You are completely missing the point. He does in fact obligate INDIVIDUALS to do what He knows they are incapable of doing -
I am not missing it in the least.....and B.T.W. you continually assume I have a problem with God holding man responsible for failure to do what he is incapable of doing. I have no problem with that. Few people (if any) who disagree with you have a problem with that idea....
I think perhaps Calvinist polemic has taught you that we have a problem with that idea. We don't.
keeping the Law without violation. That is the fact of scripture.
Yeah, we all know actually....I don't think anyone has ever said otherwise. You truly don't understand your opposition very well I think.
He furthemore justly condemns them for their individual violation of His Law.
Yes, so.
My interpretation of Romans 5:12-19 is the only possible interpretation that can justify God demanding from individual fallen man what they are incapable of doing and yet condemning them as sinners.
I don't think God needs any justification whatsoever.....it's bound in his nature.
As the heretical and Pelagianistic C.S. Lewis brilliantly said "Perfect love cannot be reconciled to an un-lovely object" <----(That's us). Instead, the un-lovely must be perfected first before perfect Love is even capable of reconciling to it.
Your opponents do not, and never have sweated God condemning man for failing to be perfect. It is bound in his nature to be incapable of reconciling himself to it.
Your opponents don't debate that. Calvinist Polemic has taught you that they do.
Note the end reference point is Moses and so He is referring to LAW PUBLICLY REVEALED DIRECTLY FROM GOD TO MEN
Nature and man's conscience and the invisible things of God are according to Paul a VERY PUBLICALLY REVEALED LAW DIRECTLY FROM GOD. That's the whole point of the first two chapters.

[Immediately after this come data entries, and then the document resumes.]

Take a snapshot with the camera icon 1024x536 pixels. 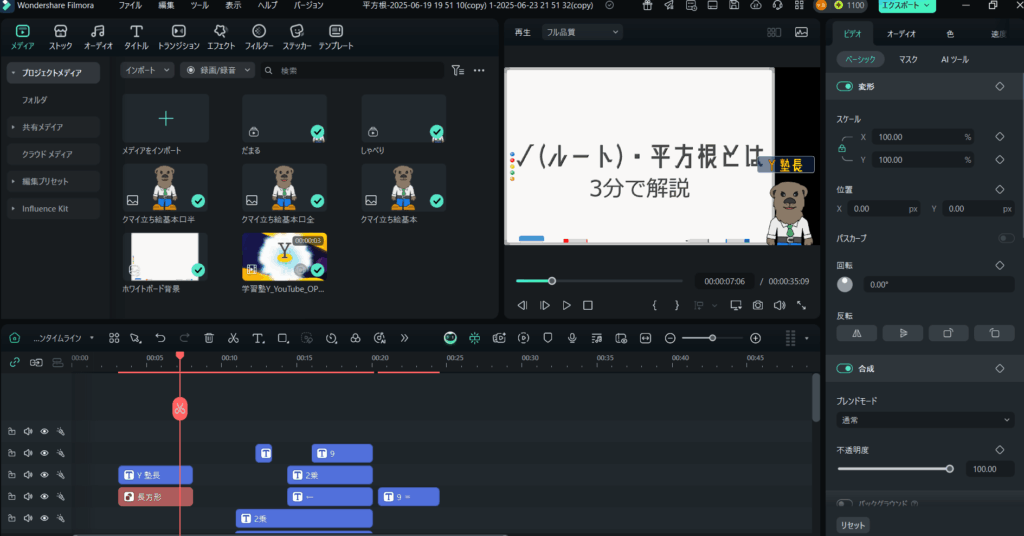758,305
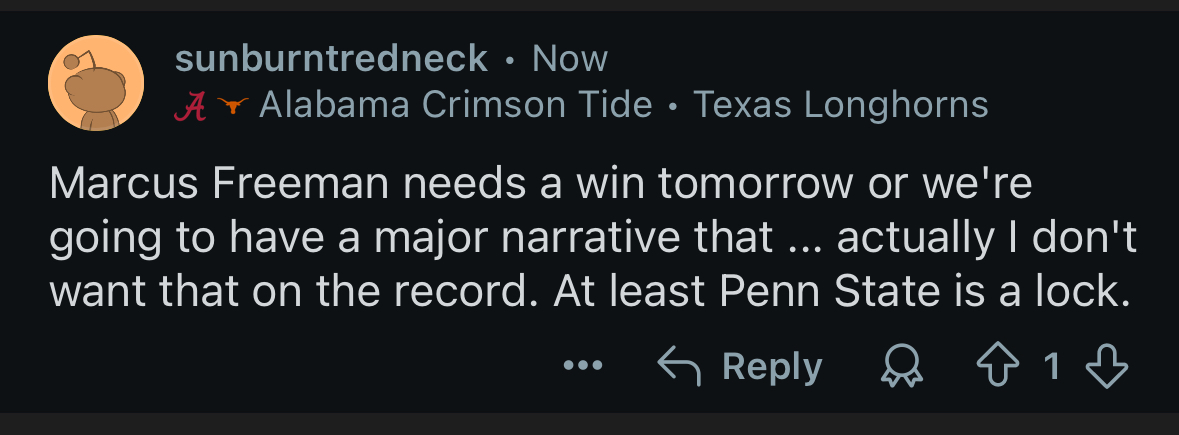Image resolution: width=1179 pixels, height=435 pixels.
Task: Click the word "lock" ending the comment
Action: coord(1080,291)
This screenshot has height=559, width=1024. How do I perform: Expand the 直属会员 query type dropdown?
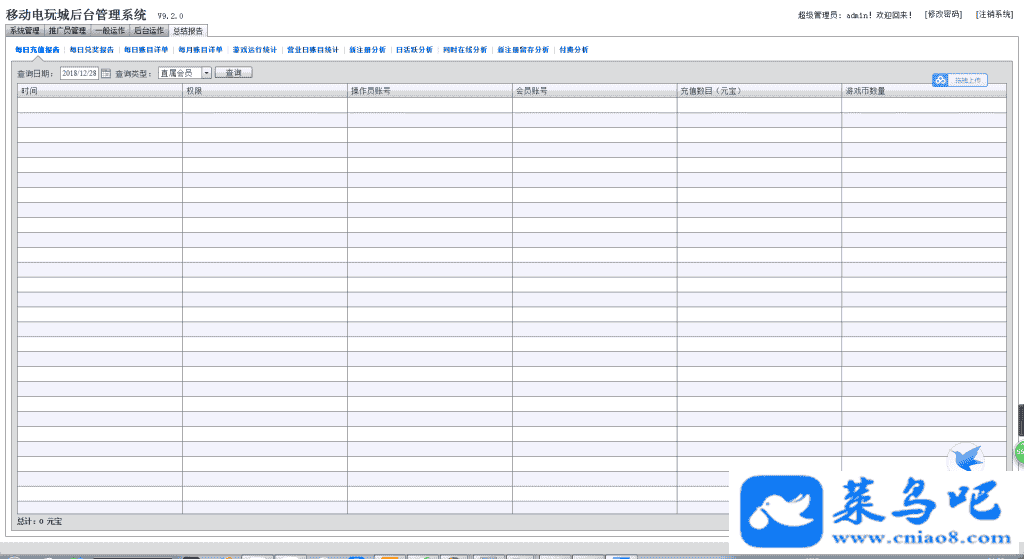[x=206, y=73]

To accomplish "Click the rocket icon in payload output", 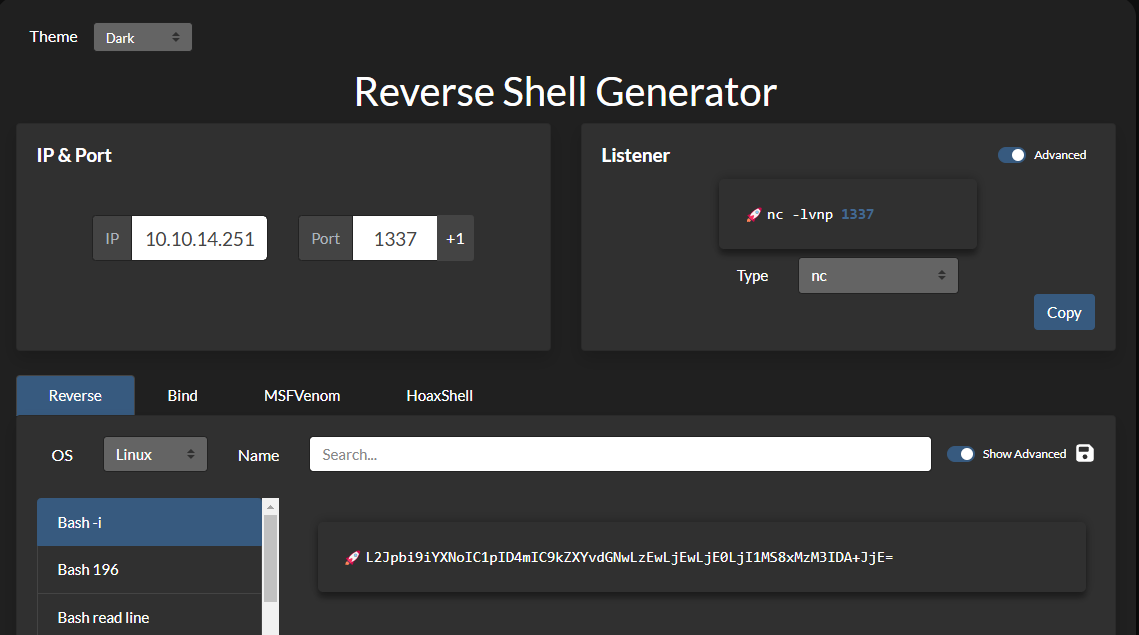I will tap(352, 557).
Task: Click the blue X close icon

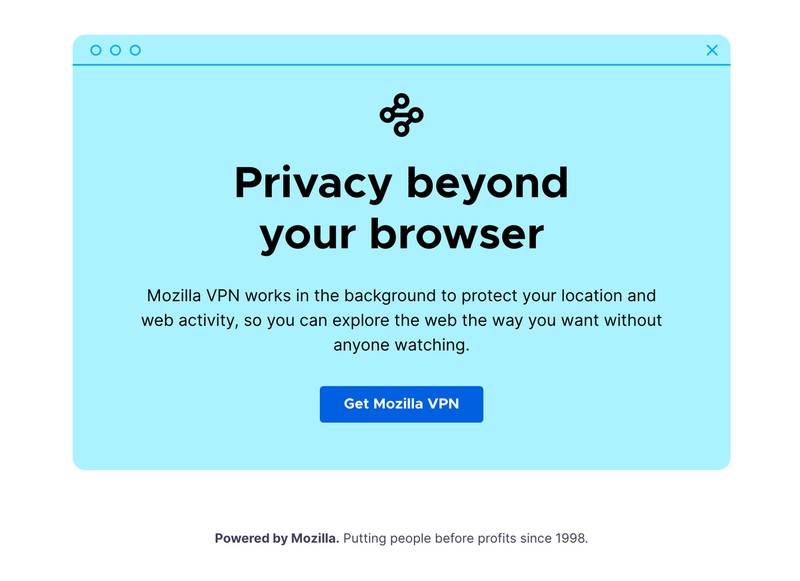Action: click(x=712, y=50)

or else there is no point in making Moses the final reference point becuase LAW OF CONSCIENCE did not end with Moses
.
The point in making Moses the final reference is because there is written codified law. But the law reigning from Adam to Moses is not the revelation of command not to eat of the tree....it's man's innate knowledge of right and wrong.....It continues, of course, because even post-Moses, men are still rightly condemned by their own consciences. God did not post the Law on the internet.
Furthermore, the fact that no public revealed law from God
Rom 1:17 For therein is the righteousness of God revealed from faith to faith: as it is written, The just shall live by faith.
Rom 1:18 ¶ For the wrath of God is revealed from heaven against all ungodliness and unrighteousness of men, who hold the truth in unrighteousness;
Rom 1:19 Because that which may be known of God is manifest in them; for God hath shewed it unto them.
to man between Adam and Moses reinforces that sin and death entered the world by ONE MAN not many men many times as your position demands.
Sin and death entered the world once and only once and by only one man.....That has never been debated.
You are repeating this in order to insist on
something else entirely:
Namely:
That all individuals are condemned individually by their inexplicable co-participation in Adam's sin. That is an entirely different idea all-together. You can't boot-strap them together.
That's bait-and-switch.
If sin enters through offended conscience he could have said that but instead he repetitively gives the cause as the ACTION by "ONE MAN" not by many men and many sins as your doctrine demands.
If failure to eat of a certain tree or inability to obtain access to a certain tree were the cause then Romans 5:12 should have stated that was the real problem instead of the actions (rather than non-action) by "ONE MAN."
Explaining the condemnation of individuals and their guilt simply wasn't Paul's purpose. He was driving at different points altogether.
The repetitious explanation for the cause of death, sin, condemnation, judgement is inexcusable if the real reason for death and sin is individual based rather than federal based.
Not if it wasn't Paul's intention to describe the nuts and bolts of Hamartiology and individual guilt and condemnation altogether....
He was juxtaposing Adam vs. Christ. That's why he continually repeated the comparison. Paul already accomplished that 3-and-a-half chapters ago. He wasn't commenting on individual condemnation or justification.